Teen plastic surgery
“Plastic surgeons are always making mountains out of molehills.” – Dolly Parton
School used to be a confusing place filled with spots and mockery. Now it’s a confusing place filled with spots, mockery, eating disorders and plastic surgery dreams. Paris Hilton, the media, parents and Dr. Michael Salzhauer – step into the dock!
I’m a firm believer that over the past five years generations of children in the UK have changed dramatically. School was still a confusing place to be most of the time; spots and homemade haircuts were still punishable by mockery and a dead arm, and the smelly kid still got bullied. Things like that don’t change. Forgive me for echoing your parent’s words with “in my day”, but when I was at school all that mattered was the right branded shoes, a limited knowledge of cheap alcoholic beverages and getting a snog on Friday night. You were only considered very cool if you had a connection to gain access to cider and fags.
I don’t remember there being immense pressure on me or my friends to be stick thin. However, this was when size zero wasn’t publicised as anything other than an eating disorder, and The Hills was just a dream. So it never crossed my mind as a teenager that I might ever want to go into modelling. After all, I knew I wouldn’t be able to pose on a car whilst being allowed to eat a Mars Bar.

> [Recorded information]:
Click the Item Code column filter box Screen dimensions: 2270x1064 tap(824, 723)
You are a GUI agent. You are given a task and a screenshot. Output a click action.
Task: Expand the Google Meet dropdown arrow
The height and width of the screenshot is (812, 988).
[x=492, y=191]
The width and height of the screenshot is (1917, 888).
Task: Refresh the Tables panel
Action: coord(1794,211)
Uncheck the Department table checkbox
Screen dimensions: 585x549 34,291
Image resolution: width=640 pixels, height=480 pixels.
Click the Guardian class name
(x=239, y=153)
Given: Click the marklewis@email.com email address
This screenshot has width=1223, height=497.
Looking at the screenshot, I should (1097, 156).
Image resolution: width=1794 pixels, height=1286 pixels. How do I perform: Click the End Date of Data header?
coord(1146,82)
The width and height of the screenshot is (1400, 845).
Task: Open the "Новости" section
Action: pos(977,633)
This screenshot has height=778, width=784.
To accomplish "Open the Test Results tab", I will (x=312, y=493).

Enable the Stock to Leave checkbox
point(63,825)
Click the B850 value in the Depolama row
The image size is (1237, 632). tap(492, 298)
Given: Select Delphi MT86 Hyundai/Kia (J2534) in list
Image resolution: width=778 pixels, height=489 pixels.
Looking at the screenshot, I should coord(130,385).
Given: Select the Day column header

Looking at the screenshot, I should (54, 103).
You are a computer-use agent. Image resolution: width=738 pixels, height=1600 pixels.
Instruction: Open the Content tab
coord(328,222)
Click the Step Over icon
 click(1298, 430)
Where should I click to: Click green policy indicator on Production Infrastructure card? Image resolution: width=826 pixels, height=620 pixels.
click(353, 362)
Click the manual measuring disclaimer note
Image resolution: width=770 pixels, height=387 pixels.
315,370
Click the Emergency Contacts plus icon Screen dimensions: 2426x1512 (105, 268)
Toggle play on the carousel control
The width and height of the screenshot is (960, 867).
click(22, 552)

> [What the task asks]:
In the passage on teen plastic surgery, what does the writer say made someone "very cool" at school?

> [Solved exercise]:
Having a connection to gain access to cider and fags.